Announced on Thursday, plans to change the way in which pensions are indexed have been dumped and replaced by a proposal which will see wealthier pensioners lose their Age Pensions. The asset thresholds will be lowered and the pension taper rate changed. 170,000 pensioners with modest assets will be about $30 per fortnight better off.
The ‘engine room of the economy’, two million small businesses that employ over four million workers Australia-wide will benefit from a tax cut of at least 1.5% with the government hoping to win over this sector.
New legislation will be announced in this year’s budget to deal with 30 companies that are diverting profits offshore. Treasurer Joe Hockey has also announced plans to charge GST on transactions by companies such as Netflix and Amazon that provide online products such as television streaming services or the sale of ebooks.
Tonight I will hand down #Budget2015 – it will help to create jobs, build economic growth and create opportunity for all Australians
— Joe Hockey (@JoeHockey) May 11, 2015
The Federal Budget being presented this evening is expected to be very different to the 2014/15 budget, which was labelled by some as the harshest budget in more than 20 years. After failing over the past year to push through the Senate several key policies that were introduced in the last budget, it’s no surprise that the government has back flipped on many unpopular issues, and has started to focus on the bigger picture.

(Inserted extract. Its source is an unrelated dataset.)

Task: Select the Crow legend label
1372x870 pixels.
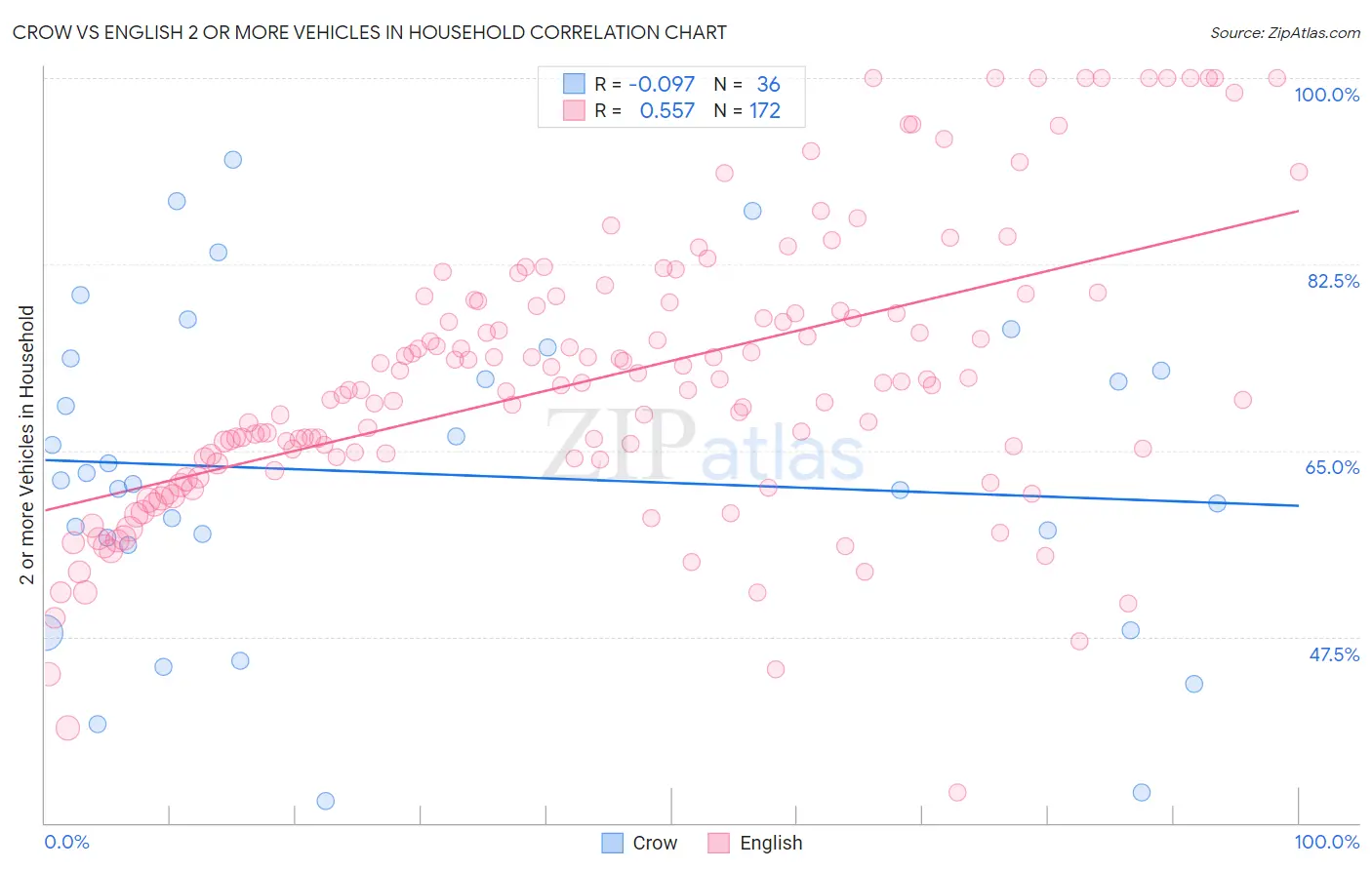Action: tap(655, 843)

Over the past three months, there has been a noticeable shift in the attitude of the government, away from targeting the poorest and most vulnerable, with a greater focus on boosting the economy. The large number of policies already announced suggesting that we aren’t in for many shocks. However, we can always still expect a few hidden surprises in the details.
One thing has been made crystal clear from all the talk surrounding the budget this year – don’t expect to see a budget surplus. In fact, if the figures from last week’s Deloitte Access Economics’ budget analysis are correct, we could be in for a $45 billion deficit due to flat wage growth and iron ore prices as low as $35 a tonne.
What are you wanting or expecting from this budget? Will the success of this budget keep Tony Abbott in power to contest the next election? Will it save the Treasurer Joe Hockey? Are you feeling more comfortable with the approach of the Federal Government compared to 12-months ago?